There’s an alleyway running next to Louisville Public Media between Third and Fourth streets that I walk through every day. It has typical alleyway features: broken glass, discarded food wrappers, spray-painted tags.
But there’s also a beautiful, if slightly faded, hand-drawn sign that reads, “Pool Entrance.”
Next to it is an arrow pointing to a vertical stack of letters outlined in black that spell out “SWIM.”
This is on the back of the Henry Clay building, which if you’ve been inside anytime recently, you know doesn’t have a swimming pool.
But according to Tom Owen, an archivist at the University of Louisville, the remaining sign points to an interesting bit of Louisville architectural history that spans decades.
“Set yourself down in the 1920s,” Owen says. “It was a time of networking — primarily men networking with other men in business and professional and community life.”
For that reason, this was also a time of clubs.
“In this case, the Benevolent and Protective Order of Elks — the BPOE,” Owen says. “They were so robust locally, they built an eight-story Elks athletic club.”
It was a multi-purpose building with rooms for billiards, playing cards, facilities for banquets and rooms for overnight stays — and, of course, the swimming pool. Archived photos show the pool surrounded by white tile, lounge furniture and a watercolor elk painting.

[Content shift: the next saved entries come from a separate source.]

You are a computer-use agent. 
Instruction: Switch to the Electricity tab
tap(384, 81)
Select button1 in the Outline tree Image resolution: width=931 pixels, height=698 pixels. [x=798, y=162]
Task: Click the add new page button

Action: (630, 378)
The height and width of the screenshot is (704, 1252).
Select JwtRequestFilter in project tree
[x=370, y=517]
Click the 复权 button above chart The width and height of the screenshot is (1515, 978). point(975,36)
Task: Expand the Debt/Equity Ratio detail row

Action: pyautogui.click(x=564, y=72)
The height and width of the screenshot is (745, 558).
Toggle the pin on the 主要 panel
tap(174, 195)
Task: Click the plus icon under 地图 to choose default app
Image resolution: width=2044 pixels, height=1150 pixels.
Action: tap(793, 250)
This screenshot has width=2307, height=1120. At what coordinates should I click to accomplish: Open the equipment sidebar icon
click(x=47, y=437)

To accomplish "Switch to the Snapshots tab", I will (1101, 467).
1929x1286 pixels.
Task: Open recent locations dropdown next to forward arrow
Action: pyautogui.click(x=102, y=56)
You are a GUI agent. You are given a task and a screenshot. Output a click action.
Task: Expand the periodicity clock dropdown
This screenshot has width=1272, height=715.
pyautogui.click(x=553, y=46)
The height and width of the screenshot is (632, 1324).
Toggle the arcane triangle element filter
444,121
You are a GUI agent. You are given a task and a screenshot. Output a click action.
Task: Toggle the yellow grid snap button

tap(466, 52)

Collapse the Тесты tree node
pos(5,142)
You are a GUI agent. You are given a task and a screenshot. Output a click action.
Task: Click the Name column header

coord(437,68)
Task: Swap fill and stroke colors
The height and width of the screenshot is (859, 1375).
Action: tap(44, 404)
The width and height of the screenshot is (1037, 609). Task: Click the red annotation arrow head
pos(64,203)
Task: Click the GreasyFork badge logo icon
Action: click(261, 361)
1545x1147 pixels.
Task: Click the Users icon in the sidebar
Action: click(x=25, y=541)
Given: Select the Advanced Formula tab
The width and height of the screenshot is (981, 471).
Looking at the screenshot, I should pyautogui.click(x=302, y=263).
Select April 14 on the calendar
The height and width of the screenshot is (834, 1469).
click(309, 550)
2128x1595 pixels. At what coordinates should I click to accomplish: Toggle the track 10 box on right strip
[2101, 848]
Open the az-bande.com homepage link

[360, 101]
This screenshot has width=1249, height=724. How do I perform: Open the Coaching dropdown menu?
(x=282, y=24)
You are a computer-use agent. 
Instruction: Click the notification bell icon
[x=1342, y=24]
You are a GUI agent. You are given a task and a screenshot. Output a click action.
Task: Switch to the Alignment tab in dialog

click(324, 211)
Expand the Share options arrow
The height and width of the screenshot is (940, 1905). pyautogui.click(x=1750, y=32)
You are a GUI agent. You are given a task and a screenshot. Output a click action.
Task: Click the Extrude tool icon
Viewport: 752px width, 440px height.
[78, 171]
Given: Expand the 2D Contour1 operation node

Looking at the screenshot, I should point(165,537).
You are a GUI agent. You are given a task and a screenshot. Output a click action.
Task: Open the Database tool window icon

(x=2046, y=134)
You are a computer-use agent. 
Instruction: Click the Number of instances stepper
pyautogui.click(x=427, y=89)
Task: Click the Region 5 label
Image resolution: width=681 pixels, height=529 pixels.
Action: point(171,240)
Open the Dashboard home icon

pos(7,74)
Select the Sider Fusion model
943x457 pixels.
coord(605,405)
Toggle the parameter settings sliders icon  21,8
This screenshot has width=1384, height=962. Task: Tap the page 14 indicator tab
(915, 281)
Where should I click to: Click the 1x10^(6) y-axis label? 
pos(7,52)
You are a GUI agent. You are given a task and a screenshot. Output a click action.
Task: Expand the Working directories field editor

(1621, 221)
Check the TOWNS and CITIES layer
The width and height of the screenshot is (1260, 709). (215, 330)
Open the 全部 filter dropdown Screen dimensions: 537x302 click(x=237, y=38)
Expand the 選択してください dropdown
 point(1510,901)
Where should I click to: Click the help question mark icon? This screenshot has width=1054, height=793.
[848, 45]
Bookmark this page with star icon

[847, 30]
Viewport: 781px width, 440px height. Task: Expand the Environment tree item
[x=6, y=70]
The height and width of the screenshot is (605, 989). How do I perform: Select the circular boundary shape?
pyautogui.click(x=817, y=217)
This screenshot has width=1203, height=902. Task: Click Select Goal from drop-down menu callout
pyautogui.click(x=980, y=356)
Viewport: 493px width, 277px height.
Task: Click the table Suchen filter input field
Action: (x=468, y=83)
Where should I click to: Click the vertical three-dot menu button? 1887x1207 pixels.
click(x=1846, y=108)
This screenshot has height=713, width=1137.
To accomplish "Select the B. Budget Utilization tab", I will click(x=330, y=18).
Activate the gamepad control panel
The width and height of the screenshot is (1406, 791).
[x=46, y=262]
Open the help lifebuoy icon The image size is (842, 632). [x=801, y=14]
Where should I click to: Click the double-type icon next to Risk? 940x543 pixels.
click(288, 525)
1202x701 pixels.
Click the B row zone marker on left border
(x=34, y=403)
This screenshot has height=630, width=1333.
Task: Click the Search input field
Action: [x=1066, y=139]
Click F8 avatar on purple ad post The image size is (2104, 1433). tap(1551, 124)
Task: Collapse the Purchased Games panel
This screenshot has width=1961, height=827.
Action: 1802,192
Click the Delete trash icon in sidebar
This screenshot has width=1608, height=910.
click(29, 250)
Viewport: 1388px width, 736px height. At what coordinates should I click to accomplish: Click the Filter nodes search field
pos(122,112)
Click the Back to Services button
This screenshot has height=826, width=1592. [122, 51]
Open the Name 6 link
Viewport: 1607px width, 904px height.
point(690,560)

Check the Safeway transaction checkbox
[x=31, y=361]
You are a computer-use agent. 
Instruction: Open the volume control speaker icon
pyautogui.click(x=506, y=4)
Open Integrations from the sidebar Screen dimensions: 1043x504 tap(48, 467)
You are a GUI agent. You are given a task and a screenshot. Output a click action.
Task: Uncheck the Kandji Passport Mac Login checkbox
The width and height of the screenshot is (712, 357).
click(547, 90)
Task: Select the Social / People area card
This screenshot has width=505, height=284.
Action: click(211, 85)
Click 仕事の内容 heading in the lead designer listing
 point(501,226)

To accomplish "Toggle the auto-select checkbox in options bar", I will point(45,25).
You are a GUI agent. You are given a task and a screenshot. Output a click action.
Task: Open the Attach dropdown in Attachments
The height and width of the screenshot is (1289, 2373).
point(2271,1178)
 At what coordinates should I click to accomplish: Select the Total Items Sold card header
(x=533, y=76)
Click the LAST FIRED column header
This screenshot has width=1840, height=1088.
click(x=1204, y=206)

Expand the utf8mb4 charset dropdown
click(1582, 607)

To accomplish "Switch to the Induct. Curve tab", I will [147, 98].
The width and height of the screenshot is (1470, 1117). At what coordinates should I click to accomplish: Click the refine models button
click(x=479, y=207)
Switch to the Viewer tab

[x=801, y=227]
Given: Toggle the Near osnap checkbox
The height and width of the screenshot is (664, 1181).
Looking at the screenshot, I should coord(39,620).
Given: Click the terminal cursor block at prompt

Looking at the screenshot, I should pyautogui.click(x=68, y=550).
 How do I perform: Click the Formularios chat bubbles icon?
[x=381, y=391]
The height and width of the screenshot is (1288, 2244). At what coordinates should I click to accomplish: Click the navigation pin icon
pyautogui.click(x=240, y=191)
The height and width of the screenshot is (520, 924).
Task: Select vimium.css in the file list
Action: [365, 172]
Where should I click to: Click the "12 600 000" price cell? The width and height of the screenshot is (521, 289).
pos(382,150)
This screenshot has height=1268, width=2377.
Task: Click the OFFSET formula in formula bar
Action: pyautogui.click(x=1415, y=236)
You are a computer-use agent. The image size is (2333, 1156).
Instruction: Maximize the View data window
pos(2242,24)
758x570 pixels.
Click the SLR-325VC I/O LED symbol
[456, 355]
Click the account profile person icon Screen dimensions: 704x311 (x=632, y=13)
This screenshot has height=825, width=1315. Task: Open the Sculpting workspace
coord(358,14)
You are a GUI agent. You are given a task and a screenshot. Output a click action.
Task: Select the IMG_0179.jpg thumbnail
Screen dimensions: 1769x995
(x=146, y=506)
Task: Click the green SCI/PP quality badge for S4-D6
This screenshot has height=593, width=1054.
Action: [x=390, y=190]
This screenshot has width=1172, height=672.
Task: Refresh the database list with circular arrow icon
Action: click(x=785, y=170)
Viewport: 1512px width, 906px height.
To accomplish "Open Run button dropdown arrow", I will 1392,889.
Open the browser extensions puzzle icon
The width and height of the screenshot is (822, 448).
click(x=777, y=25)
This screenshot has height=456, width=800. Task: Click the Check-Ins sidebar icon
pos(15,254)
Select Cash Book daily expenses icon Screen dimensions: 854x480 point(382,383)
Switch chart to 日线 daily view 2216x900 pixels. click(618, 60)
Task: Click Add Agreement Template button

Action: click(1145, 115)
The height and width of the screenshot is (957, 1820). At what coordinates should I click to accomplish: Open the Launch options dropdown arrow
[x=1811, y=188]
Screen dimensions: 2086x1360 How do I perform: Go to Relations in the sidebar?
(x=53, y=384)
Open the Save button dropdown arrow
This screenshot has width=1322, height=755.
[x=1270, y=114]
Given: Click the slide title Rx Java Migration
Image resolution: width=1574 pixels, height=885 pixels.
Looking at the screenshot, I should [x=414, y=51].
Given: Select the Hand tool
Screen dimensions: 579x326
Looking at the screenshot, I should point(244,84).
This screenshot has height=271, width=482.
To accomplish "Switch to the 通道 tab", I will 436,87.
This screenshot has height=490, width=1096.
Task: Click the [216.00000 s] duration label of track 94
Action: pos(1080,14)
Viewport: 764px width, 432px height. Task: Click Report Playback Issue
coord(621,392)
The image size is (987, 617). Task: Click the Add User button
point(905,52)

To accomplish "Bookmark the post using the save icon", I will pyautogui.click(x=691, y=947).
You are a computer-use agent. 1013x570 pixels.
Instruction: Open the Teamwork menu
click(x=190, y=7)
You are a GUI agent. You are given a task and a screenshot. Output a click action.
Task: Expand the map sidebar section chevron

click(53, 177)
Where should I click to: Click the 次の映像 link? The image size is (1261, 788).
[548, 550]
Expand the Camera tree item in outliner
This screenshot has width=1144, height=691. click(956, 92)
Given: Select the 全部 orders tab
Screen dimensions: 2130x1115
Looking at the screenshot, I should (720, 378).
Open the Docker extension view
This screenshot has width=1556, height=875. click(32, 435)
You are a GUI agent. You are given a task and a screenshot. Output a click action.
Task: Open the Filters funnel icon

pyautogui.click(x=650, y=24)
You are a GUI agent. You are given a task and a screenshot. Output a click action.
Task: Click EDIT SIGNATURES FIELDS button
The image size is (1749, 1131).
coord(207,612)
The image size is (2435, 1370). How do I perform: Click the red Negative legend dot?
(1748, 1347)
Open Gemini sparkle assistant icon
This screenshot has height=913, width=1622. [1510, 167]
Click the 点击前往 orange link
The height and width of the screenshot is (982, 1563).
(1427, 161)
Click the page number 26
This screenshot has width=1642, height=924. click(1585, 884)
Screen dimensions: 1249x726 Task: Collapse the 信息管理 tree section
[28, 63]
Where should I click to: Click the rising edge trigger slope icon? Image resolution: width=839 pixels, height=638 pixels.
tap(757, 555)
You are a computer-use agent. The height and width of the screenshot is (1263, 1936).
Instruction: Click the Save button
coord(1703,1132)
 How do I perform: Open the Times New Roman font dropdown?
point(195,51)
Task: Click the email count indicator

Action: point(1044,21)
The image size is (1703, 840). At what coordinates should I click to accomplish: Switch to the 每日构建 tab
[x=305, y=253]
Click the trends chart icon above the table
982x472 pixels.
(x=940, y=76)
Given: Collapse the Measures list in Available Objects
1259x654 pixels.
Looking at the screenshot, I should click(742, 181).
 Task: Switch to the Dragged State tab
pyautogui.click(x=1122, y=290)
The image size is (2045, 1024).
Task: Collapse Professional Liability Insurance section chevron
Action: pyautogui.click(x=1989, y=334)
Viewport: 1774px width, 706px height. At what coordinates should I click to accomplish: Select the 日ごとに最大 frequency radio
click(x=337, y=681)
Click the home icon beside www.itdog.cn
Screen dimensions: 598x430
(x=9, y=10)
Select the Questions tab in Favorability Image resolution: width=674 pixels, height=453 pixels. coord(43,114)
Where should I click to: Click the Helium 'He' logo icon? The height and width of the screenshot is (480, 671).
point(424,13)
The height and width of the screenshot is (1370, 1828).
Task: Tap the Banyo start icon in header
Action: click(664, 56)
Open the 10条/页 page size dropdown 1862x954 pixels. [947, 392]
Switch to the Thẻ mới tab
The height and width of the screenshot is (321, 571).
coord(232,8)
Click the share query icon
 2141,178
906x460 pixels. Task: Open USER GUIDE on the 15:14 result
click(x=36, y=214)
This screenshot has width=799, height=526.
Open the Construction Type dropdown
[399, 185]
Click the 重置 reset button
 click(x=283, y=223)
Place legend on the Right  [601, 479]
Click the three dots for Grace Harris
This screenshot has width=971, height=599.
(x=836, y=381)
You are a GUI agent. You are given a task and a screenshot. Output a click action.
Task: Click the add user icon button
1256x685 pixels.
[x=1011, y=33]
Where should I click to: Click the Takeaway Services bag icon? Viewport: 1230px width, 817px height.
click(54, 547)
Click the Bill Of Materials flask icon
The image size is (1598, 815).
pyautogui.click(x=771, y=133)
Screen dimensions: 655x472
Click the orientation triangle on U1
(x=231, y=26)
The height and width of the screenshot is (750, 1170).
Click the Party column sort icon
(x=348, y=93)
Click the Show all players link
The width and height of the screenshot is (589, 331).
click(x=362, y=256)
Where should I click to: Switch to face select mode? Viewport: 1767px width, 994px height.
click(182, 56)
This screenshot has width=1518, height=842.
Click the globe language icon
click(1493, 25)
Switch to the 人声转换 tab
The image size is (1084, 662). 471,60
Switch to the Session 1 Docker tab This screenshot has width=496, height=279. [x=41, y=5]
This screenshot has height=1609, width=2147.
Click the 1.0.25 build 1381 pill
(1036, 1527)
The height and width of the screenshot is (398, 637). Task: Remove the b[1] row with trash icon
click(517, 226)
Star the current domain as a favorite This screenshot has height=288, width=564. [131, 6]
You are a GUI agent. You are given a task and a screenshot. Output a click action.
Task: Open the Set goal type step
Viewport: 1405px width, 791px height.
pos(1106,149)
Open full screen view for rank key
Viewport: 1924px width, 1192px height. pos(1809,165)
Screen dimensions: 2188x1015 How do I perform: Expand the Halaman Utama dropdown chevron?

But the glory days of the Elk’s Club didn’t last very long; The Great Depression was imminent.
“In 1928, the Elks Club looked up and the income did not match the requirements for financing the building,” Owen says. “They had to give it up — essentially gave it up in a pre-bankruptcy for-sale.”
The building was repurposed shortly thereafter as the Henry Clay Hotel, which operated from 1928 to 1963. During that time the pool wasn’t just for club members, it was open to the public, too.
“There were even advertisements that said, ‘On Your Lunch Break Come to the Henry Clay and Go Swimming,’” Owen says.
In 1963, the building took on a new life as a YWCA. Some people, Owen says, may remember taking swimming lessons in the building under that ownership. But then, that organization eventually moved on. And although the Henry Clay was added to the National Register of Historic Places in 1979, the building fell into disuse and sat empty for many years.
“The city acquired the building and looked for a user for, I’ll bet you, two decades,” Owen says. “Nobody would take the burden of refurbishing the old Henry Clay Hotel,” Owen says. “And finally (developer) Bill Weyland came along with the Henry Clay as it exists today.”
And while it may not have the original swimming pool — which Owen says has long been filled — the Henry Clay does have elements of its former lives, including limestone floors, ornate molding.
And of course, that hand-painted sign in the alleyway.